Thursday, August 02, 2007

Fury As Israeli Textbook Admits Expulsions

BEN LYNFIELD IN JERUSALEM

ISRAELI right-wingers are furious at the acknowledgement in a new schoolbook that Palestinians were forcibly expelled when Israel was established in 1948.
They claim it undermines Israel's legitimacy as a Jewish nation state.
Zevulun Orlev, the leader of the National Religious Party, called on the education minister, Yuli Tamir, to step down after she gave the go-ahead for the new textbook, which is much more honest about the 1948 war than many Israelis are.

"Some of the Arab residents were forced to leave their houses and some were expelled and became refugees in the neighbouring Arab countries," the book says.
The book says that what for Jews was a fight for Israeli independence was for Arabs "a catastrophe, a war of disaster and loss".

The departure from the official Israeli version that all Palestinians ran away during the 1948 fighting rather than being evicted, as many were, comes in a book called Living Together in Israel that is being introduced into schools among Israel's Arab minority this September.

Ms Tamir, a founder of the Peace Now movement and veteran Labour party MP, said the book "gives a balanced picture that enables the Arab pupil to read about his story.
One shouldn't expect that the Arab student will connect with a text that says the state of Israel was born and everyone danced in the streets".

Taleb al-Sanaa, an Arab MP, termed the new text "a significant step".

"In order for there to be historical reconciliation we need an end to the brushing aside and ignoring of what happened during the [1948] catastrophe," he said.

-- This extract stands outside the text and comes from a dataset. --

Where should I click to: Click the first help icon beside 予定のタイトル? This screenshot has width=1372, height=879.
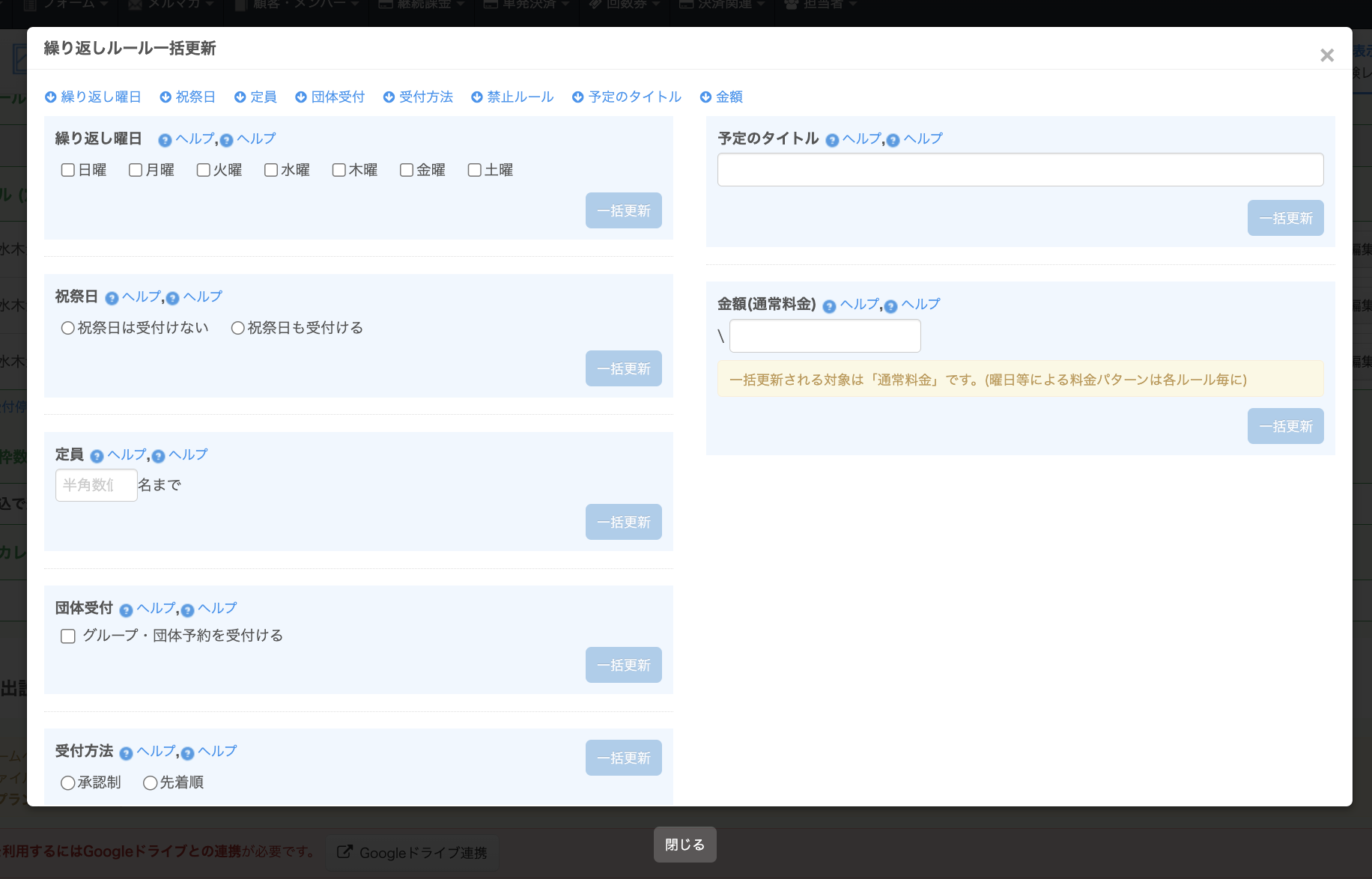[832, 140]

Dalia Fenig, an education ministry official, said the text was not being introduced into textbooks for Israeli Jewish eight-year-olds.

Right-wing politicians have reacted furiously to the book. "This is an anti-Zionist decision, which erases Jewish history and denies that the state of Israel is a Jewish state," said Mr Orlev.

Limor Livnat, a former education minister from the right-wing Likud party, said: "The moment that you teach pupils in the Arab sector that Jews expelled them from their homes and that the establishment of Israel was a catastrophe, they are liable to learn from this that they should undertake armed struggle against the state of Israel.

"The result will be that under the generous sponsorship of our education system, we will with our own hands be raising a fifth column here."